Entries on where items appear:
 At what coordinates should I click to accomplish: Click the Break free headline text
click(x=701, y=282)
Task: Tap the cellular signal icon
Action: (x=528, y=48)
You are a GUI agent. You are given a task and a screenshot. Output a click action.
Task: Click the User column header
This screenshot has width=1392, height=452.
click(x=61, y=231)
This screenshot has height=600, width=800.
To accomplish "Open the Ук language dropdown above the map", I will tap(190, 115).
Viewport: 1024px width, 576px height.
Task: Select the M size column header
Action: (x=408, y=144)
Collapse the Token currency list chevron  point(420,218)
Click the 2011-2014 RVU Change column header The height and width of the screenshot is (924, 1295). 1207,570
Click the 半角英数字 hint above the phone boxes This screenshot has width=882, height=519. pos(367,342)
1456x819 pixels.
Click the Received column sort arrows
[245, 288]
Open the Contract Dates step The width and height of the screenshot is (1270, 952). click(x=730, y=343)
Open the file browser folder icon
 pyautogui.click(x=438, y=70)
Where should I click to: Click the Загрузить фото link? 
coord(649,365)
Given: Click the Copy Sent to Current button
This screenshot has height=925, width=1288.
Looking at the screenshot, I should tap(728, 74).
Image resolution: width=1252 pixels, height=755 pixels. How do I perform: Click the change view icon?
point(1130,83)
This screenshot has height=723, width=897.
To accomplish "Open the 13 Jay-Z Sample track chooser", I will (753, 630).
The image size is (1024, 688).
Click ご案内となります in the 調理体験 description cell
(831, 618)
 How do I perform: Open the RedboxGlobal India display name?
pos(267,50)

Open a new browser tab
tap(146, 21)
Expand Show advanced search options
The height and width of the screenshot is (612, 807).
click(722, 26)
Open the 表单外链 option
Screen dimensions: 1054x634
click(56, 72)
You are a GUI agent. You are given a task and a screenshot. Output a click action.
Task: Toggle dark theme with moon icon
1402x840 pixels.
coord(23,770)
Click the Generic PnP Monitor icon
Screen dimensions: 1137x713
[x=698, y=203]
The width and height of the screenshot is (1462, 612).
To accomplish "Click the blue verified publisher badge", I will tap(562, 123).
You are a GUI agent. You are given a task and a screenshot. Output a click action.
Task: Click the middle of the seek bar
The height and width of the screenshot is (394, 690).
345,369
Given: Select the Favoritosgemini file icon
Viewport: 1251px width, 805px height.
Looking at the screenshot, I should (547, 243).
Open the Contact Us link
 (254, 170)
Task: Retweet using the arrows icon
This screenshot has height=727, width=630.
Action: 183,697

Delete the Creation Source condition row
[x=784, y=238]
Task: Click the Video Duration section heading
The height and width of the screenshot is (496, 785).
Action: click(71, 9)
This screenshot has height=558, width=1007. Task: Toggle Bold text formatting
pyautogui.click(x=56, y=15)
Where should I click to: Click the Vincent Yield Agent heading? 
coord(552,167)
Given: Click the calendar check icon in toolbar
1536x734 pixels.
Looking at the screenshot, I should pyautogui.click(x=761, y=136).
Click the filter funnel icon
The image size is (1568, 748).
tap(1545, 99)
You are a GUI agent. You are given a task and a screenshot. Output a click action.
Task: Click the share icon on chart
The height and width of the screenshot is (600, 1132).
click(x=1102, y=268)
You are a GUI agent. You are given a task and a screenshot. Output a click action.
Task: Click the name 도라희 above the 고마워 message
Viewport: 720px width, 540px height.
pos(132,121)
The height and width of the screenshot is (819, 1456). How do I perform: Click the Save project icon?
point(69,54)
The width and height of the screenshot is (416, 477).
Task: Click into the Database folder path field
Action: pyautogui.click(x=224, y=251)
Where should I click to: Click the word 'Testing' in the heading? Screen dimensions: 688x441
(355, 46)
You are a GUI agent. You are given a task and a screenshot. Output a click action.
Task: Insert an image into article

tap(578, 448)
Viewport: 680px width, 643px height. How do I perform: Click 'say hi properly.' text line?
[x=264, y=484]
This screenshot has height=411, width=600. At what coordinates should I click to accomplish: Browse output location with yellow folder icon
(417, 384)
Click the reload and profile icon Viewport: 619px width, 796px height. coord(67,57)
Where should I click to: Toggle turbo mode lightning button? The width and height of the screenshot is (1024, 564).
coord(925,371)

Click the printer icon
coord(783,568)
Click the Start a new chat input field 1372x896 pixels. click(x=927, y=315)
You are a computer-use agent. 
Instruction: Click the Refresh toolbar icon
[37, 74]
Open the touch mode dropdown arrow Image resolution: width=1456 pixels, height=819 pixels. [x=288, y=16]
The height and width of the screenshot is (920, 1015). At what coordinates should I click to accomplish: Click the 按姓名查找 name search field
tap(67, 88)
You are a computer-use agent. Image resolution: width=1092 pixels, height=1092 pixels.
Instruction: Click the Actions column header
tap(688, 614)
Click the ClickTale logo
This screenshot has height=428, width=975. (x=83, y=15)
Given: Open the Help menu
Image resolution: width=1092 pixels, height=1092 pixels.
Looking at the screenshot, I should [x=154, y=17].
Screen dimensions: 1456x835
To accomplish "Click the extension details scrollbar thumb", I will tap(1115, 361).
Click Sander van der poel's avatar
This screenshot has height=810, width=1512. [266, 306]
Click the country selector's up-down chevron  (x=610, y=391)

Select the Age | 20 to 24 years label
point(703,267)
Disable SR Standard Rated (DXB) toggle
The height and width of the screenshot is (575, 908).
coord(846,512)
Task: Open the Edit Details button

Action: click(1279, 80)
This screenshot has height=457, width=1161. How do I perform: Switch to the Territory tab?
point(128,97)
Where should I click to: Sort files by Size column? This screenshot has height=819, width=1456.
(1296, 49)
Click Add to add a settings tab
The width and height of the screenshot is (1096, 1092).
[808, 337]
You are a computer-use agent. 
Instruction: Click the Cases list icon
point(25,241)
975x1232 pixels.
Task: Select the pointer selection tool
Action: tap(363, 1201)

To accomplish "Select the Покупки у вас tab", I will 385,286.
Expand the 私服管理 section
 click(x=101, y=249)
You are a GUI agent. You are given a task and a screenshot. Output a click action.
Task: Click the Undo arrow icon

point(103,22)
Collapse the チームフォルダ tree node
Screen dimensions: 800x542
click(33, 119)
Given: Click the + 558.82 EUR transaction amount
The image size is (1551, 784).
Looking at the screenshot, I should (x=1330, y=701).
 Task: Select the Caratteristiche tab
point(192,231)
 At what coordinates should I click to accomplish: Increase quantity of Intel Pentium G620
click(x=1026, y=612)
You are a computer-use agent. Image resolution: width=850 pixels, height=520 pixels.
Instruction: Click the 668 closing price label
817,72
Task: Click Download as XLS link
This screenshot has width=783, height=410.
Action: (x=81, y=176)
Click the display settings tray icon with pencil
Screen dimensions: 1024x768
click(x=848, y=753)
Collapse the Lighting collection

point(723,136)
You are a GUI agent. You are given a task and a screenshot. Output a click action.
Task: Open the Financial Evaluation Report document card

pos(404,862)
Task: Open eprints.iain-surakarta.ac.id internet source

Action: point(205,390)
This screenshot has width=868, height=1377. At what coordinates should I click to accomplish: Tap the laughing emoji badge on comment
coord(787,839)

◆ **WRITTEN EXERCISE**
How many of the rows above contain the string "link"? Give only the number.

◆ **THE REPLY**
3